**WORK TO BE COMPLETED**
Where does the word "will" show up in the records? Copy every line that holds it.

BEGIN DATA SHOWN

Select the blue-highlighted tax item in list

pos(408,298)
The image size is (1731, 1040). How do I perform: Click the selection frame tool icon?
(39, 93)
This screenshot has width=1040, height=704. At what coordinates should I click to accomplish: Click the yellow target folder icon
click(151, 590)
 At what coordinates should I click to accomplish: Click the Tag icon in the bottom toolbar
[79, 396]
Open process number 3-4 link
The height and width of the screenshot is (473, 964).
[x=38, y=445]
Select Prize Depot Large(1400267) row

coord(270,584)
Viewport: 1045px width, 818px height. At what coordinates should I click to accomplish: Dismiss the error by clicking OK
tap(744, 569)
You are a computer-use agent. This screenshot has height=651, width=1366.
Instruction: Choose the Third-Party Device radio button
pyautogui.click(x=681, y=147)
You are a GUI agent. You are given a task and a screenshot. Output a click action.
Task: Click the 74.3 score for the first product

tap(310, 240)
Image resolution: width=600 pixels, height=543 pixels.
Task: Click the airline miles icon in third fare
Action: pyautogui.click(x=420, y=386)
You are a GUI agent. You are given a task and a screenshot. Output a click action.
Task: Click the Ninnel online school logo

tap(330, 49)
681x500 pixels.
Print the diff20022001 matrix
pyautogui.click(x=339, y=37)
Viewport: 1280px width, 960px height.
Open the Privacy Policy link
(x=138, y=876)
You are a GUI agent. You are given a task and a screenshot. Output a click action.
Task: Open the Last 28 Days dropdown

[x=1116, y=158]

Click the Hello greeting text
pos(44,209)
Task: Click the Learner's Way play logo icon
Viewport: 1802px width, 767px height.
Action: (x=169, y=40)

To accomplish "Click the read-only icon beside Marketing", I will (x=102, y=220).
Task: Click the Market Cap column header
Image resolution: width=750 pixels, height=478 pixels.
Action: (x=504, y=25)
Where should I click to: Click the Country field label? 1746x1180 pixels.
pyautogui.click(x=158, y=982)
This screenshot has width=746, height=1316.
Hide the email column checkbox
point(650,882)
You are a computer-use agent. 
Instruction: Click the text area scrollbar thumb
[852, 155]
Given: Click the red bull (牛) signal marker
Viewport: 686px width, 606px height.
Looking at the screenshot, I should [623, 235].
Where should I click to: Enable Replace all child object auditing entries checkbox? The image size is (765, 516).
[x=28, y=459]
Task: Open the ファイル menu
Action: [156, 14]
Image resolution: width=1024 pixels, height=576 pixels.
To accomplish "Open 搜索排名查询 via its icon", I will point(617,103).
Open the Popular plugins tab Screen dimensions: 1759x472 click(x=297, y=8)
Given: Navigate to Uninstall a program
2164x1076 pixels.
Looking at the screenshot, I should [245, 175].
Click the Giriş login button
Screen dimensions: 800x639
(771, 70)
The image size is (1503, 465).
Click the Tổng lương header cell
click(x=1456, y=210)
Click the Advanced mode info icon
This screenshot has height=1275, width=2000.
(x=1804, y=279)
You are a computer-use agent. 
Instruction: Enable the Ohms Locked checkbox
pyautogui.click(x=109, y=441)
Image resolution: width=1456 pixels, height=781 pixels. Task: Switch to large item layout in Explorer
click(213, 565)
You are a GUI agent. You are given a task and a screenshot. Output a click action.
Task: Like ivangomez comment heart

END DATA SHOWN

**THE COMPLETED TASK**
To accomplish "Click the read-only icon beside Marketing", I will (x=102, y=220).
To accomplish "Open 搜索排名查询 via its icon", I will point(617,103).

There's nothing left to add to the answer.